Den 7. Tag beherrschte dann der Wind, so dass man auf Terschelling verweilte. Zum Glück trieb der starke Wind die Regenwolken schnell weiter und man verlebte einen abwechslungsreichen und lustigen Tag der ganz unter dem Motto „Unter Piratenflagge“ stand. Dieses Foto-Shooting mit vorangegangener Bastel- und Schminkaktion ließ den ein oder anderen Teilnehmer als „Terschellings last Top-Pirat“ erscheinen. Ein abendliches „Watt- bzw. Schlamm-Catchen“ beendete dann den zweiten Tag auf der Insel, mit der entsprechenden „Duftnote“.

Der vorletzte Tag sollte die Jugendgruppe dann schon zurück in den Ausgangshafen Harlingen führen. Dank der mittlerweile guten Ausbildung der Babenhäuser Matrosen und unter Mithilfe des Wettergottes, erreichte die Jugendgruppe schon gegen Mittag den Hafen. Nun standen erste Vorbereitungen für die Abreise am nächsten Tag, vor allem aber für die abendliche Abschluß-Fete auf dem Programm. Es wurde ein Resümee gezogen, die ein oder andere Situation Revue passieren lassen und vor allem sehr viel gespielt. Es kristallisierte sich an diesem Abend das Leitschaf heraus, „Onkel Otto“ wurde krank und die Crew befiel eine weitere geheimnisvolle Krankheit, die jedoch nach kurzer Zeit geheilt werden konnte. Ein mysteriöses Krankheitsbild, welches nahezu ausschließlich die Damen an Bord befiel, blieb die ganze Nacht bestehen (siehe Foto). Bleibt die Frage beim Nachtreffen zu klären: „War es schwarze Magie und blieb ein Schaden zurück?“

Nach einem Gruppenfoto und einem Abschlussessen in einer Pizzeria ging es dann wehmütig in Richtung Heimat. Zuvor hatte die Crew noch Gelegenheit, ihre während der Fahrt erworbenen Putzkenntnisse, beim Reinigen des Schiffes zu vertiefen.

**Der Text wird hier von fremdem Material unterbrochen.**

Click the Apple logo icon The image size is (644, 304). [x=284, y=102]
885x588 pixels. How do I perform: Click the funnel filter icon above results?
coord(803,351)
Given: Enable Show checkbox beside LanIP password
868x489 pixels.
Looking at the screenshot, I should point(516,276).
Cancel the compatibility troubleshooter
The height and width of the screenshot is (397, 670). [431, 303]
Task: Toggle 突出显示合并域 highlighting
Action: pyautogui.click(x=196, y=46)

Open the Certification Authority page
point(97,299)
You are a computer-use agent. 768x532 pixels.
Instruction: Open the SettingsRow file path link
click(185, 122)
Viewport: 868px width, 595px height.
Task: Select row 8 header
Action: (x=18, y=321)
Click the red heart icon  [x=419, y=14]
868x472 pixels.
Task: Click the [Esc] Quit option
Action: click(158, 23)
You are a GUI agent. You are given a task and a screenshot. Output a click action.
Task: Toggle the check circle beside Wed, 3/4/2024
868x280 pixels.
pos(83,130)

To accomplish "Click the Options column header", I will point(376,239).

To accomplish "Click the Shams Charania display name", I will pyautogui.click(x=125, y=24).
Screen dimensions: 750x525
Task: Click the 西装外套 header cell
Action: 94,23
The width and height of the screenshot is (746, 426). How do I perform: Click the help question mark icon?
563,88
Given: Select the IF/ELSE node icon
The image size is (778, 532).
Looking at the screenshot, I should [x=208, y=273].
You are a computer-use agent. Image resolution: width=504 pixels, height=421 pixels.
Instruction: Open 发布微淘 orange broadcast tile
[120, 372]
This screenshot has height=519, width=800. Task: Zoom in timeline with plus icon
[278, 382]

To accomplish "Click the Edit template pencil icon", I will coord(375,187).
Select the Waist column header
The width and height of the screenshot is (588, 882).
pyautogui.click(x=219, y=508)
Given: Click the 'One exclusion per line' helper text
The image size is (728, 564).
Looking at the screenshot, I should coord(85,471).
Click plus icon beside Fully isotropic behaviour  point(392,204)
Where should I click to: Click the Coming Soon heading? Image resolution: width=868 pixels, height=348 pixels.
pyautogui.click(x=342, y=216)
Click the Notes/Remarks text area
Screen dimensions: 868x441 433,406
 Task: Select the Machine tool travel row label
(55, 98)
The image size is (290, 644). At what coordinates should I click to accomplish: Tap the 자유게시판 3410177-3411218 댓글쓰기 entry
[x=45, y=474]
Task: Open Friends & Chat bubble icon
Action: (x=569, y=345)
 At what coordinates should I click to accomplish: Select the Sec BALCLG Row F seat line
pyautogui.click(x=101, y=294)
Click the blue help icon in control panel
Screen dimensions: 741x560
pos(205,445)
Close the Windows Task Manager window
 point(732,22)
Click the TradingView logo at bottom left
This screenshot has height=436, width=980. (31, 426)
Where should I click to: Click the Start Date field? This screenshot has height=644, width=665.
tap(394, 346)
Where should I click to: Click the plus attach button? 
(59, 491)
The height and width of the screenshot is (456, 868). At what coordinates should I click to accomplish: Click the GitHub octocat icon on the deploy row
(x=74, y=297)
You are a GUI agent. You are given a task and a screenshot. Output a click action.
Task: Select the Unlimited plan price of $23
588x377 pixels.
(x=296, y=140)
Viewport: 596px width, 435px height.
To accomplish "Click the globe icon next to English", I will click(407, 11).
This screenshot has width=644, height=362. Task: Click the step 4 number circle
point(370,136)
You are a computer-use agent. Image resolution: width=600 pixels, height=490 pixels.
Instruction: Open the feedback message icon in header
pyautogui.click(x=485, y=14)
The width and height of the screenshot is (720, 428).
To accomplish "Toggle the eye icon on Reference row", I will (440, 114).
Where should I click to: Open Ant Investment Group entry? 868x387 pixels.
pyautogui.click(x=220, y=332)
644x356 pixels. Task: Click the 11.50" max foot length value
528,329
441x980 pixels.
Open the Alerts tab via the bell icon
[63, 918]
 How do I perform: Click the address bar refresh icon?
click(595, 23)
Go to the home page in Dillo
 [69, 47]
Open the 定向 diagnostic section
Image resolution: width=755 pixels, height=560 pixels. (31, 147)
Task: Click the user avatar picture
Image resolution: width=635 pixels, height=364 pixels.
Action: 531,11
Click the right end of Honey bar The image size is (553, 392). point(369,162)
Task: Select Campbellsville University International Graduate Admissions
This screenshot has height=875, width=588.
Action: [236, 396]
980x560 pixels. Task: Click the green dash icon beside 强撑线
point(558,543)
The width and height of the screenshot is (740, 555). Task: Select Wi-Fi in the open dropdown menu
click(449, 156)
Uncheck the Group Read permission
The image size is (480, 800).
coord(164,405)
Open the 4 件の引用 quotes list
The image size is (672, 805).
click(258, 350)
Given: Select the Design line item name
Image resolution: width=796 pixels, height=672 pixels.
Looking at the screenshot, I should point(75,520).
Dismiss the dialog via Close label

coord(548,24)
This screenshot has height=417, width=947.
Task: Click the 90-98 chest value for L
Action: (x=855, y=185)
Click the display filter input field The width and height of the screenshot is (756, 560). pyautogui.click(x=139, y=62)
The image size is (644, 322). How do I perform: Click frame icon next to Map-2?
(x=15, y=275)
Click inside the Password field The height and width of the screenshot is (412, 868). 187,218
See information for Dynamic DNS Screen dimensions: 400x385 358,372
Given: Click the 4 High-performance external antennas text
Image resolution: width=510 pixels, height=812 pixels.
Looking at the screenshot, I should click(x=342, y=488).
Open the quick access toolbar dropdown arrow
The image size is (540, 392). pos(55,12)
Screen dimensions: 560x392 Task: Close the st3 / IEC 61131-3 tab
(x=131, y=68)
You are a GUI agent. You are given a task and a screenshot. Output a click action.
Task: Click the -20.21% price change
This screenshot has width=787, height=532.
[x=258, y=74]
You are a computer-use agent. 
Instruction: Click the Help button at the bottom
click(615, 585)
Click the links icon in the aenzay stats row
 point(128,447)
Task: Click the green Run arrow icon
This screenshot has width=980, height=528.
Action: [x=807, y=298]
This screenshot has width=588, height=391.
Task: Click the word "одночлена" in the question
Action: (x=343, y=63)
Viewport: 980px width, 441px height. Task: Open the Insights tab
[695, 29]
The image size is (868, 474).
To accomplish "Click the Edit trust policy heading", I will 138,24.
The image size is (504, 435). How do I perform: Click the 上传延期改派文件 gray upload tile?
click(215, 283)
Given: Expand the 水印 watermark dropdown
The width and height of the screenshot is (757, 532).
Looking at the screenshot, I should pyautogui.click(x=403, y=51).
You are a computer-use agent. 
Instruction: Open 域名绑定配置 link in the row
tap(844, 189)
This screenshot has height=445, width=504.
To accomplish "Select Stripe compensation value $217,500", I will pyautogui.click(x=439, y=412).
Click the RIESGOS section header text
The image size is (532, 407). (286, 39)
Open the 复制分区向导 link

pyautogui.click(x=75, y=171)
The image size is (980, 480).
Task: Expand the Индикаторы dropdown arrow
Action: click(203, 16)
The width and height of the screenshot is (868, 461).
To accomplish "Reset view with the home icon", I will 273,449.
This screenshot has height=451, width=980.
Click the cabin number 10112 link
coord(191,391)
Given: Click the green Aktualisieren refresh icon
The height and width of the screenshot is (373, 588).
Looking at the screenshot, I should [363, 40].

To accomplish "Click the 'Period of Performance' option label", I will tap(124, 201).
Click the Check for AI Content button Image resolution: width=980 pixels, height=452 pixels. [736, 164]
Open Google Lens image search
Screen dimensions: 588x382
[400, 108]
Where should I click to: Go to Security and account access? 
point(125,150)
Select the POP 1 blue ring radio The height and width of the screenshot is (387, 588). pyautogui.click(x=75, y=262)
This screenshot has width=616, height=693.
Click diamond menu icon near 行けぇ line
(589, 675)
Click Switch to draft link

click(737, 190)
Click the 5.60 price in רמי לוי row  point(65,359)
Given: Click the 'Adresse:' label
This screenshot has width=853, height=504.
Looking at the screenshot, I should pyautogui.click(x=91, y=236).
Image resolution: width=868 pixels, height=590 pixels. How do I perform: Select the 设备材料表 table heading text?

Fazit: Tolle Crew, gute Gemeinschaft, schöne Fahrt und vom Wetter her wurde alles geboten – über Sturmwarnung mit Windstärke 8 bis hin zu Sonne pur! Tolle Natur, Seekrankheit durchlebt, Kochkenntnisse angeeignet, Seehunde gesehen, prima Skipper – immer wieder gerne!!!